[Data excerpts]
---------------

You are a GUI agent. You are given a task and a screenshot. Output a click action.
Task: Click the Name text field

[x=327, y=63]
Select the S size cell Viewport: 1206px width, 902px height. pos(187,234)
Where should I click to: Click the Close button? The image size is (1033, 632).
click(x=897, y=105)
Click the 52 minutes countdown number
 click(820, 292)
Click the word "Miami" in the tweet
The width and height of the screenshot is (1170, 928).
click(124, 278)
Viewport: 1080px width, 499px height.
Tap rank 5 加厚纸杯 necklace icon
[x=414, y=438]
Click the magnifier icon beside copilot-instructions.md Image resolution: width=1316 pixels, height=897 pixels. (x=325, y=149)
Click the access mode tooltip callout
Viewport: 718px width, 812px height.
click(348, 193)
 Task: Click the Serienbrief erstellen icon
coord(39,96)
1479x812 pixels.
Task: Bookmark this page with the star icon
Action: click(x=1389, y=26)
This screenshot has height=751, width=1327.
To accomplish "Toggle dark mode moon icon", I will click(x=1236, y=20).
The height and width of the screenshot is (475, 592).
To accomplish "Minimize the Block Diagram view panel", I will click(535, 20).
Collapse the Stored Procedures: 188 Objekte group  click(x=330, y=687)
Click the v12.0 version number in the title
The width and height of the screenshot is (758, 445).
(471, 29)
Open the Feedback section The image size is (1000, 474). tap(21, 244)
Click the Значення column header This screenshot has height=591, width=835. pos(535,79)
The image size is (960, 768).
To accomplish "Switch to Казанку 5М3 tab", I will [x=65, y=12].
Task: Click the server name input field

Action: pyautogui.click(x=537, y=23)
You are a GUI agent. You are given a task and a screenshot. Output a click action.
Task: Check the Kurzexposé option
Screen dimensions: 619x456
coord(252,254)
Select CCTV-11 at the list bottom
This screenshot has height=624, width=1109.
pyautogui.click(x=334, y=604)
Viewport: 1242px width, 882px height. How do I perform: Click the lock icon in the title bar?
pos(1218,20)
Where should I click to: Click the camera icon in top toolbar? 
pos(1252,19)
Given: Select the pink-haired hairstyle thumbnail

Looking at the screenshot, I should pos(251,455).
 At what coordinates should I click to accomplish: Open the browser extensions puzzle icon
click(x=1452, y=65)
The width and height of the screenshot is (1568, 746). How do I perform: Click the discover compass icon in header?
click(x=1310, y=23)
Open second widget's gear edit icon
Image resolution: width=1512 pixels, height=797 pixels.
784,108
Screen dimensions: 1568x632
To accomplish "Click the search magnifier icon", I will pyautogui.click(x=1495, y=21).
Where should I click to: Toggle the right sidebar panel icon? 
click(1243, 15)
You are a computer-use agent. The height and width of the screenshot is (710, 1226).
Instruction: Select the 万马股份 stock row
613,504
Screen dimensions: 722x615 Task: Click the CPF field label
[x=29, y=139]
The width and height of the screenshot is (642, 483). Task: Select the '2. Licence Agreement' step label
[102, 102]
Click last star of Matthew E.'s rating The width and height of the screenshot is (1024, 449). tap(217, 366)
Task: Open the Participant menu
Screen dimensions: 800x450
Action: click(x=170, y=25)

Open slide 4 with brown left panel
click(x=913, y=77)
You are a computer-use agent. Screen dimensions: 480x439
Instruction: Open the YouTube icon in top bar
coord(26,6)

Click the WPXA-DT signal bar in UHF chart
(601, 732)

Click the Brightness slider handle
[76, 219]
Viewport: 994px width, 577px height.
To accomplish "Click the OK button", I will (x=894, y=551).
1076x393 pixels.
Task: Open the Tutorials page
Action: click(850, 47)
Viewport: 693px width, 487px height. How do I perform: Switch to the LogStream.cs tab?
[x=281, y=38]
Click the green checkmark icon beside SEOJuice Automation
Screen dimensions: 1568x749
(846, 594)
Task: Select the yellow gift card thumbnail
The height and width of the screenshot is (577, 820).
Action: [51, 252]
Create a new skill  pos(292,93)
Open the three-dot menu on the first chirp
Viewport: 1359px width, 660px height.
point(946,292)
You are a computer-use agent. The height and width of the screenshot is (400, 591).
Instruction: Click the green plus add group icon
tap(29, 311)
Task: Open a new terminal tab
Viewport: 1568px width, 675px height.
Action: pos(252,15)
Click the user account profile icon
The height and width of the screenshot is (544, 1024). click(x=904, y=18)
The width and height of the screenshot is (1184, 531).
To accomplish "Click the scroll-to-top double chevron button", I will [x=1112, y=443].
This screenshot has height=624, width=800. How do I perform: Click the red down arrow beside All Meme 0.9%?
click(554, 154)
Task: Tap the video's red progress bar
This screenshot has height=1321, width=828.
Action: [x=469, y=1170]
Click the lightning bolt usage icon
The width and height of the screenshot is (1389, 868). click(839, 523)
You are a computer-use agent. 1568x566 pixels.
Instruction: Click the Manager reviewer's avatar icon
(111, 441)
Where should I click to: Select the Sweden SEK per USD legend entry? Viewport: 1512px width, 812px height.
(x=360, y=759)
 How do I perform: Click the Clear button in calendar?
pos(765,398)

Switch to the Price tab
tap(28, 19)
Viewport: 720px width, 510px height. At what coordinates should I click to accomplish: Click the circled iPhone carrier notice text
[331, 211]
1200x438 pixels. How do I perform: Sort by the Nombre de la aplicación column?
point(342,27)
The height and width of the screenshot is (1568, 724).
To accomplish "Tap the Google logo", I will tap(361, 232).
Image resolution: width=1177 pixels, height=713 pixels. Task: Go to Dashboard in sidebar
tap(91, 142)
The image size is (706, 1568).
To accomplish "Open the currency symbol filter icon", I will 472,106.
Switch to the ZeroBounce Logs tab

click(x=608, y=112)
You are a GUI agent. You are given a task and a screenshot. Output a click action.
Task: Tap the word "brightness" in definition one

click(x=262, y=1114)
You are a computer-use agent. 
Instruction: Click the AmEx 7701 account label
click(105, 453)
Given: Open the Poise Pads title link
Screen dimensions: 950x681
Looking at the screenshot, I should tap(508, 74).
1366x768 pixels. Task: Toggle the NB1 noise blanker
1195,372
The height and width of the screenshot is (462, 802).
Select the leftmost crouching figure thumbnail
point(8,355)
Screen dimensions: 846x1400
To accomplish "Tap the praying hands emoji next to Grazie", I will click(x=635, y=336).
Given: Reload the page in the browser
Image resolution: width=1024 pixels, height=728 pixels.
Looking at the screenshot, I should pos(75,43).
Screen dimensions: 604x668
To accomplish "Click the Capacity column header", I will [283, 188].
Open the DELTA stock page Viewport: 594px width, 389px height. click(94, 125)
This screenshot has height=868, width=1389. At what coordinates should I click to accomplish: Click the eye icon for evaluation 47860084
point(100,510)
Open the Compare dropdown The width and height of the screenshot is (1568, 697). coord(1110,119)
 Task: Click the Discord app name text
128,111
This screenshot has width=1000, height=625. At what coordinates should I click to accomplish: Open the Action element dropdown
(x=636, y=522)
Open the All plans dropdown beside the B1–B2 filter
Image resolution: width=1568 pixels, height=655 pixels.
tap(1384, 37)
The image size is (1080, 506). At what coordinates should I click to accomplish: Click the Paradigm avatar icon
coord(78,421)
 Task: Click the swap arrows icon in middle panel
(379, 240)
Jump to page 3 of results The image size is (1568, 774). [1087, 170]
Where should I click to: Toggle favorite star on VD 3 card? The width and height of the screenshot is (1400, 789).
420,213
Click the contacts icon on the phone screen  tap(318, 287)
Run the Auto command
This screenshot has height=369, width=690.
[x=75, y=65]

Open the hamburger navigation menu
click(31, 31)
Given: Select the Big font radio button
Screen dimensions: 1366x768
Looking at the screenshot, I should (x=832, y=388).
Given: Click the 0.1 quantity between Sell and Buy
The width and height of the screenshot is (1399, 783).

---------------

Transcribe the entries above so that nothing in them differs from the original.

You are a GUI agent. You are given a task and a screenshot. Output a click action.
Task: Click the Name text field

[x=327, y=63]
Select the S size cell Viewport: 1206px width, 902px height. pos(187,234)
Where should I click to: Click the Close button? The image size is (1033, 632).
click(x=897, y=105)
Click the 52 minutes countdown number
 click(820, 292)
Click the word "Miami" in the tweet
The width and height of the screenshot is (1170, 928).
click(124, 278)
Viewport: 1080px width, 499px height.
Tap rank 5 加厚纸杯 necklace icon
[x=414, y=438]
Click the magnifier icon beside copilot-instructions.md Image resolution: width=1316 pixels, height=897 pixels. (x=325, y=149)
Click the access mode tooltip callout
Viewport: 718px width, 812px height.
click(348, 193)
 Task: Click the Serienbrief erstellen icon
coord(39,96)
1479x812 pixels.
Task: Bookmark this page with the star icon
Action: click(x=1389, y=26)
This screenshot has height=751, width=1327.
To accomplish "Toggle dark mode moon icon", I will click(x=1236, y=20).
The height and width of the screenshot is (475, 592).
To accomplish "Minimize the Block Diagram view panel", I will click(535, 20).
Collapse the Stored Procedures: 188 Objekte group  click(x=330, y=687)
Click the v12.0 version number in the title
The width and height of the screenshot is (758, 445).
(471, 29)
Open the Feedback section The image size is (1000, 474). tap(21, 244)
Click the Значення column header This screenshot has height=591, width=835. pos(535,79)
The image size is (960, 768).
To accomplish "Switch to Казанку 5М3 tab", I will [x=65, y=12].
Task: Click the server name input field

Action: pyautogui.click(x=537, y=23)
You are a GUI agent. You are given a task and a screenshot. Output a click action.
Task: Check the Kurzexposé option
Screen dimensions: 619x456
coord(252,254)
Select CCTV-11 at the list bottom
This screenshot has height=624, width=1109.
pyautogui.click(x=334, y=604)
Viewport: 1242px width, 882px height. How do I perform: Click the lock icon in the title bar?
pos(1218,20)
Where should I click to: Click the camera icon in top toolbar? 
pos(1252,19)
Given: Select the pink-haired hairstyle thumbnail

Looking at the screenshot, I should pos(251,455).
 At what coordinates should I click to accomplish: Open the browser extensions puzzle icon
click(x=1452, y=65)
The width and height of the screenshot is (1568, 746). How do I perform: Click the discover compass icon in header?
click(x=1310, y=23)
Open second widget's gear edit icon
Image resolution: width=1512 pixels, height=797 pixels.
784,108
Screen dimensions: 1568x632
To accomplish "Click the search magnifier icon", I will pyautogui.click(x=1495, y=21).
Where should I click to: Toggle the right sidebar panel icon? 
click(1243, 15)
You are a computer-use agent. The height and width of the screenshot is (710, 1226).
Instruction: Select the 万马股份 stock row
613,504
Screen dimensions: 722x615 Task: Click the CPF field label
[x=29, y=139]
The width and height of the screenshot is (642, 483). Task: Select the '2. Licence Agreement' step label
[102, 102]
Click last star of Matthew E.'s rating The width and height of the screenshot is (1024, 449). tap(217, 366)
Task: Open the Participant menu
Screen dimensions: 800x450
Action: click(x=170, y=25)

Open slide 4 with brown left panel
click(x=913, y=77)
You are a computer-use agent. Screen dimensions: 480x439
Instruction: Open the YouTube icon in top bar
coord(26,6)

Click the WPXA-DT signal bar in UHF chart
(601, 732)

Click the Brightness slider handle
[76, 219]
Viewport: 994px width, 577px height.
To accomplish "Click the OK button", I will (x=894, y=551).
1076x393 pixels.
Task: Open the Tutorials page
Action: click(850, 47)
Viewport: 693px width, 487px height. How do I perform: Switch to the LogStream.cs tab?
[x=281, y=38]
Click the green checkmark icon beside SEOJuice Automation
Screen dimensions: 1568x749
(846, 594)
Task: Select the yellow gift card thumbnail
The height and width of the screenshot is (577, 820).
Action: [51, 252]
Create a new skill  pos(292,93)
Open the three-dot menu on the first chirp
Viewport: 1359px width, 660px height.
point(946,292)
You are a computer-use agent. The height and width of the screenshot is (400, 591).
Instruction: Click the green plus add group icon
tap(29, 311)
Task: Open a new terminal tab
Viewport: 1568px width, 675px height.
Action: pos(252,15)
Click the user account profile icon
The height and width of the screenshot is (544, 1024). click(x=904, y=18)
The width and height of the screenshot is (1184, 531).
To accomplish "Click the scroll-to-top double chevron button", I will [x=1112, y=443].
This screenshot has height=624, width=800. How do I perform: Click the red down arrow beside All Meme 0.9%?
click(554, 154)
Task: Tap the video's red progress bar
This screenshot has height=1321, width=828.
Action: [x=469, y=1170]
Click the lightning bolt usage icon
The width and height of the screenshot is (1389, 868). click(839, 523)
You are a computer-use agent. 1568x566 pixels.
Instruction: Click the Manager reviewer's avatar icon
(111, 441)
Where should I click to: Select the Sweden SEK per USD legend entry? Viewport: 1512px width, 812px height.
(x=360, y=759)
 How do I perform: Click the Clear button in calendar?
pos(765,398)

Switch to the Price tab
tap(28, 19)
Viewport: 720px width, 510px height. At what coordinates should I click to accomplish: Click the circled iPhone carrier notice text
[331, 211]
1200x438 pixels. How do I perform: Sort by the Nombre de la aplicación column?
point(342,27)
The height and width of the screenshot is (1568, 724).
To accomplish "Tap the Google logo", I will tap(361, 232).
Image resolution: width=1177 pixels, height=713 pixels. Task: Go to Dashboard in sidebar
tap(91, 142)
The image size is (706, 1568).
To accomplish "Open the currency symbol filter icon", I will 472,106.
Switch to the ZeroBounce Logs tab

click(x=608, y=112)
You are a GUI agent. You are given a task and a screenshot. Output a click action.
Task: Tap the word "brightness" in definition one

click(x=262, y=1114)
You are a computer-use agent. 
Instruction: Click the AmEx 7701 account label
click(105, 453)
Given: Open the Poise Pads title link
Screen dimensions: 950x681
Looking at the screenshot, I should tap(508, 74).
1366x768 pixels. Task: Toggle the NB1 noise blanker
1195,372
The height and width of the screenshot is (462, 802).
Select the leftmost crouching figure thumbnail
point(8,355)
Screen dimensions: 846x1400
To accomplish "Tap the praying hands emoji next to Grazie", I will click(x=635, y=336).
Given: Reload the page in the browser
Image resolution: width=1024 pixels, height=728 pixels.
Looking at the screenshot, I should pos(75,43).
Screen dimensions: 604x668
To accomplish "Click the Capacity column header", I will [283, 188].
Open the DELTA stock page Viewport: 594px width, 389px height. click(94, 125)
This screenshot has height=868, width=1389. At what coordinates should I click to accomplish: Click the eye icon for evaluation 47860084
point(100,510)
Open the Compare dropdown The width and height of the screenshot is (1568, 697). coord(1110,119)
 Task: Click the Discord app name text
128,111
This screenshot has width=1000, height=625. At what coordinates should I click to accomplish: Open the Action element dropdown
(x=636, y=522)
Open the All plans dropdown beside the B1–B2 filter
Image resolution: width=1568 pixels, height=655 pixels.
tap(1384, 37)
The image size is (1080, 506). At what coordinates should I click to accomplish: Click the Paradigm avatar icon
coord(78,421)
 Task: Click the swap arrows icon in middle panel
(379, 240)
Jump to page 3 of results The image size is (1568, 774). [1087, 170]
Where should I click to: Toggle favorite star on VD 3 card? The width and height of the screenshot is (1400, 789).
420,213
Click the contacts icon on the phone screen  tap(318, 287)
Run the Auto command
This screenshot has height=369, width=690.
[x=75, y=65]

Open the hamburger navigation menu
click(31, 31)
Given: Select the Big font radio button
Screen dimensions: 1366x768
Looking at the screenshot, I should (x=832, y=388).
Given: Click the 0.1 quantity between Sell and Buy
The width and height of the screenshot is (1399, 783).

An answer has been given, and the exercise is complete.